With pleasant recollections from Mrs. Muir and the girls, I am
Very truly yours John Muir
To Mrs. Henry Fairfield Osborn
Martinez, California
November 18, 1900
My dear Mrs. Osborn
Nothing could be kinder than your inventation to Wing-and-Wing, and
how gladly we would accept, you know. But grim Duty, like Bunyan's Apollyon,
is now "straddling across the whole breadth of the way," crying "No." .
. .
I am at work on the last of a series of park and forest articles to
be collected and published in book form by Houghton, Mifflin & Company
and which I hope to get off my hands soon, But there is endless work in
sight ahead--Sierra and Alaska things to follow as fast as my slow, sadly
interrupted pen can be spurred to go.
Yes, I know it is two years since I enjoyed the dainty chickaree room
you so kindly call mine. Last summer as you know I was in Alaska. This
year I was in the Sierra, going up by way of Lake Tahoe and down by Yosemite
Valley, crossing the range four times along the headwaters of the Truckee,
Carson, Mokelumne, Stanislaus, Calaveras, Walker, Tuolumne and Merced Rivers,
revisiting old haunts, examining forests, and learning what I could about
birds and mammals with Dr. Merriam and his sister and Mr. Bailey--keen
naturalists with infinite appetite for voles, marmots, squirrels, chipmunks,
etc. We had a delightful time, of course, and in Yosemite I remembered
your hoped-for visit to the grand Valley and wished you were with us. I'm
sorry I missed Sir Michael Foster. Though prevented now, I hope ere long
to see Wing-and-Wing in autumn glory. In the mean time and always
I am ever your friend
John Muir
To Walter Hines Page
Martinez, Cal.
January 10, 1902
Big thanks, my dear Page, for your great letter. The strength and shove
and hearty ringing inspiration of it is enough to make the very trees and
rocks write. The Park book, the publishers tell me, is successful. To you
and Sargent it owes its existence; for before I got your urgent and encouraging
letters I never dreamed of writing such a book. As to plans for others,
I am now at work on--
1. A small one, "Yosemite and Other Yosemites," which Johnson has been
trying to get me to write a long time and which I hope to get off my hands
this year. I'll first offer it to the Century Company, hoping they will
bring it out in good shape, give it a good push toward readers and offer
fair compensation. . . .
2. The California tree and shrub book was suggested by Merriam last
summer, but I have already written so fully on forest trees and their underbrush
I'm not sure that I can make another useful book about them.

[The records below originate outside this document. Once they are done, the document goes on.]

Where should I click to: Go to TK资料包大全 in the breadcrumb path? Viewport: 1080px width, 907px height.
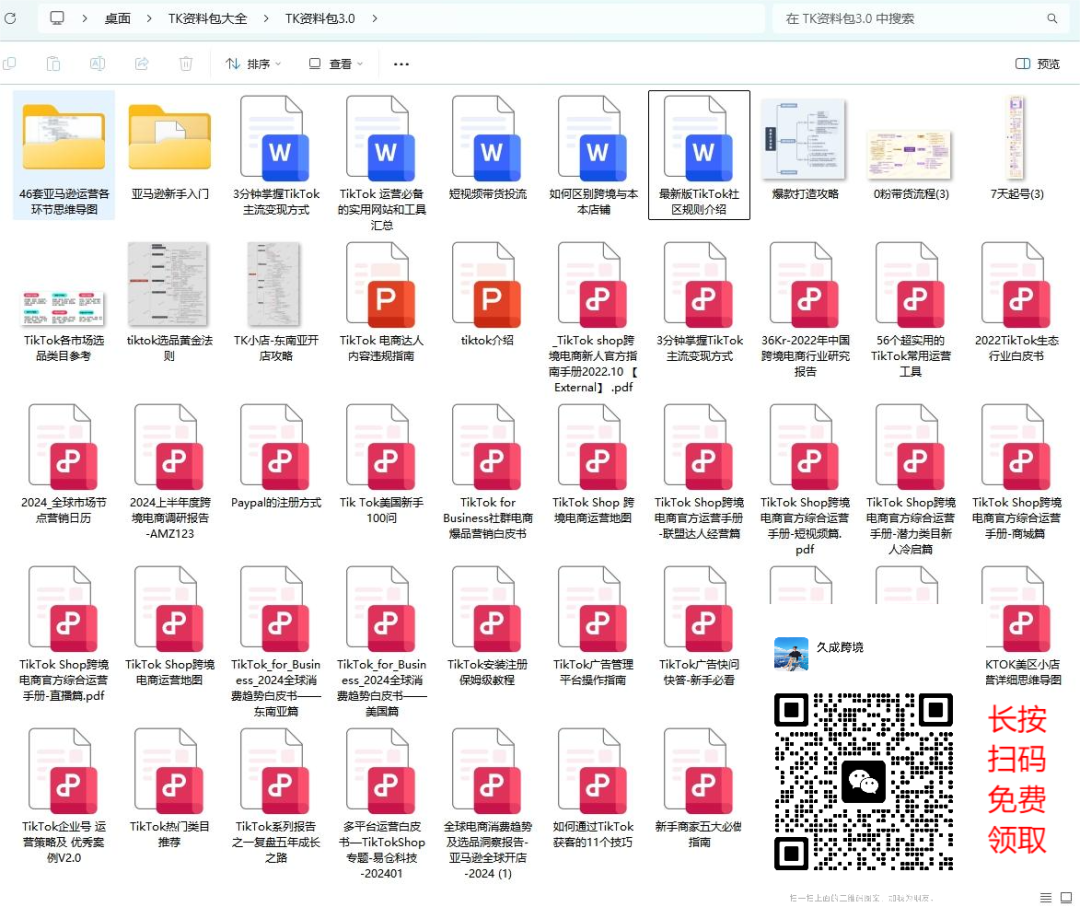point(207,19)
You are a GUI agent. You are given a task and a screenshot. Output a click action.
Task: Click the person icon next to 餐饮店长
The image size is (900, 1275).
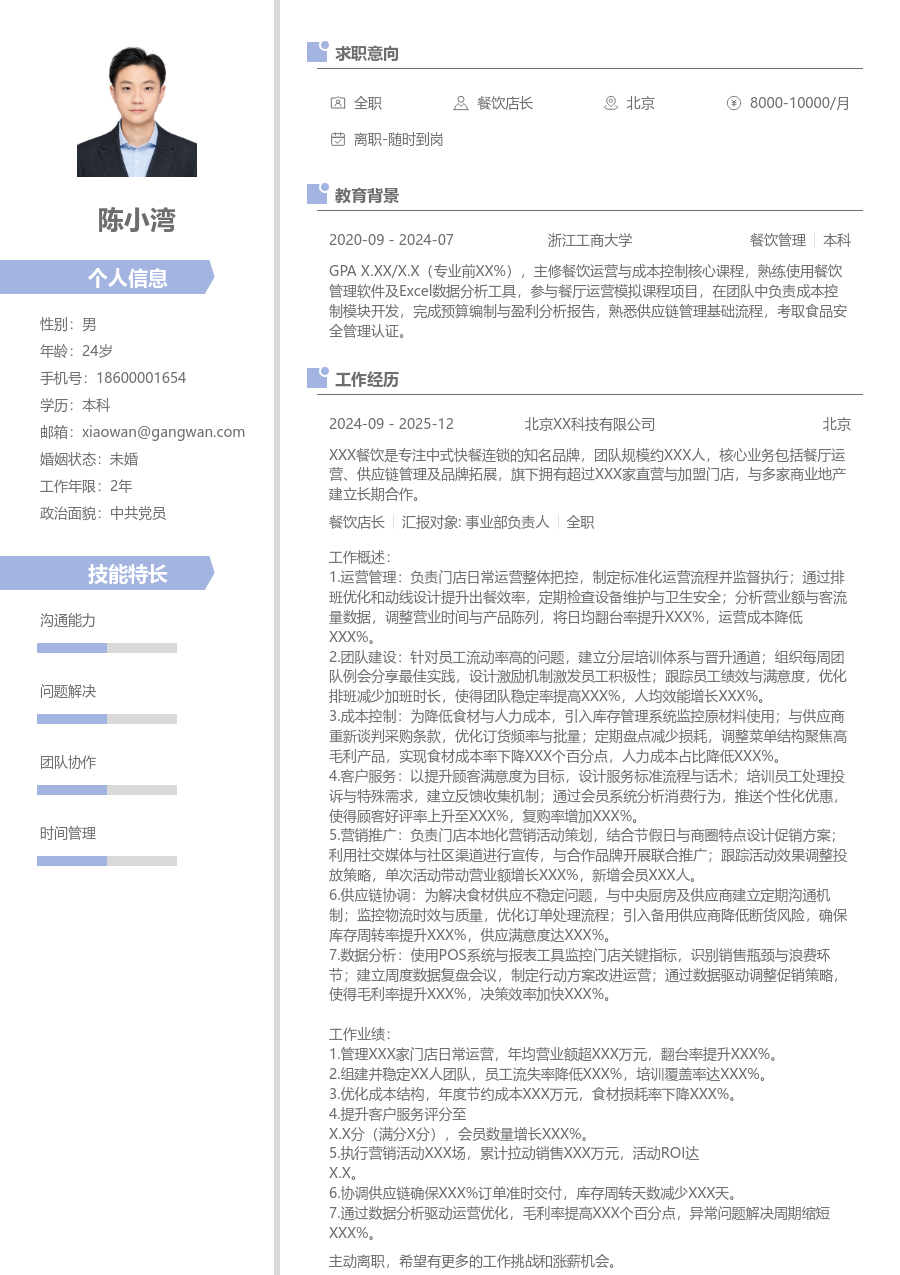(460, 103)
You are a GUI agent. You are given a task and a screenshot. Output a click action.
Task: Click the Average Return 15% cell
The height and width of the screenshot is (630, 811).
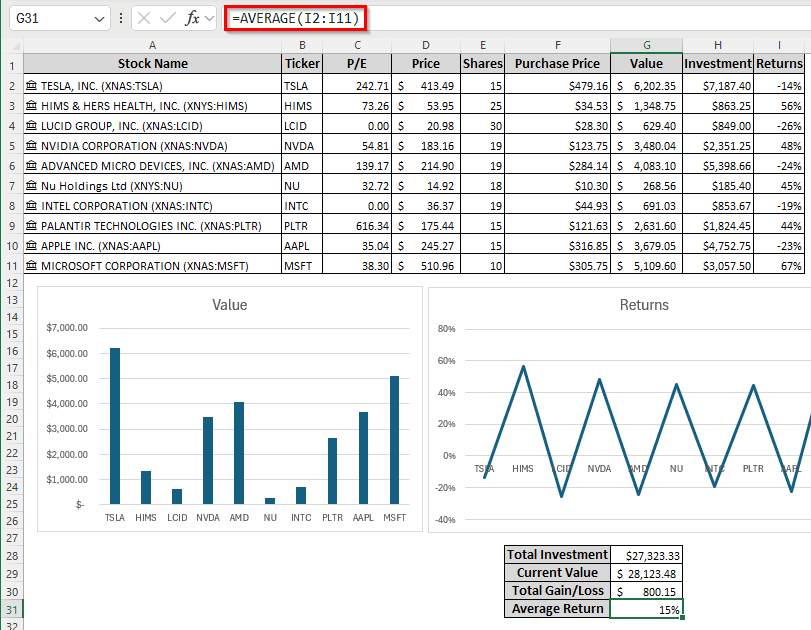[x=646, y=608]
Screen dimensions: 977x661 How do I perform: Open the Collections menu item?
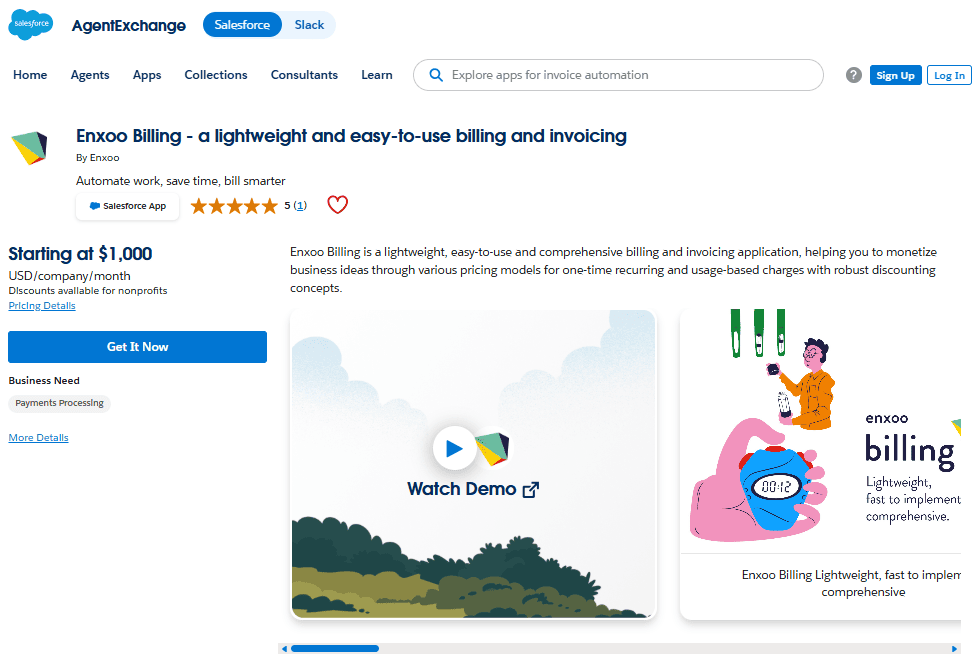(x=216, y=75)
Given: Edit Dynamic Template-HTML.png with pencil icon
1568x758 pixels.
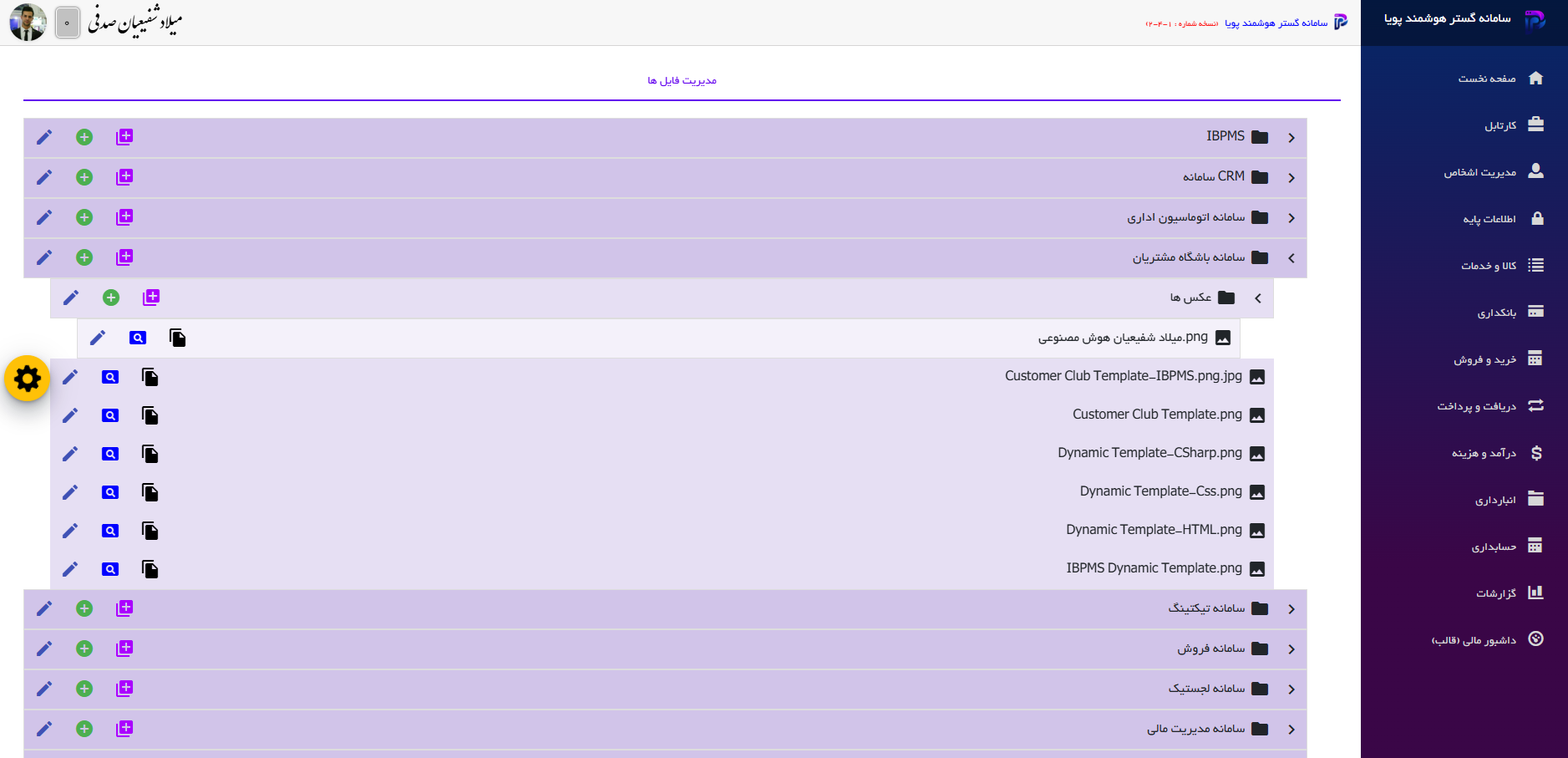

Possibly a
handy volume, with short telling descriptions and illustrations of each
species, enabling the ordinary observer to know them at sight, might be
welcomed. This if undertaken will probably be done season after next, and
you shall have the first sight of it.
3. Next should come a mountaineering book--all about walking, climbing,
and camping, with a lot of illustrative excursions,
4. Alaska--glaciers, forests, mountains, travels, etc.
5. A book of studies--the action of landscape-making forces, earth sculpture,
distribution of plants and animals, etc. My main real book in which I'll
have to ask my readers to cerebrate. Still I hope it may be made readable
to a good many.
6. Possibly my autobiography which for ten years or more all sorts of
people have been begging me to write. My life, however, has been so smooth
and regular and reasonable, so free from blundering exciting adventures,
the story seems hardly worth while in the midst of so much that is infinitely
more important. Still, if I should live long enough I may be tempted to
try it. For I begin to see that such a book would offer fair opportunities
here and there to say a good word for God.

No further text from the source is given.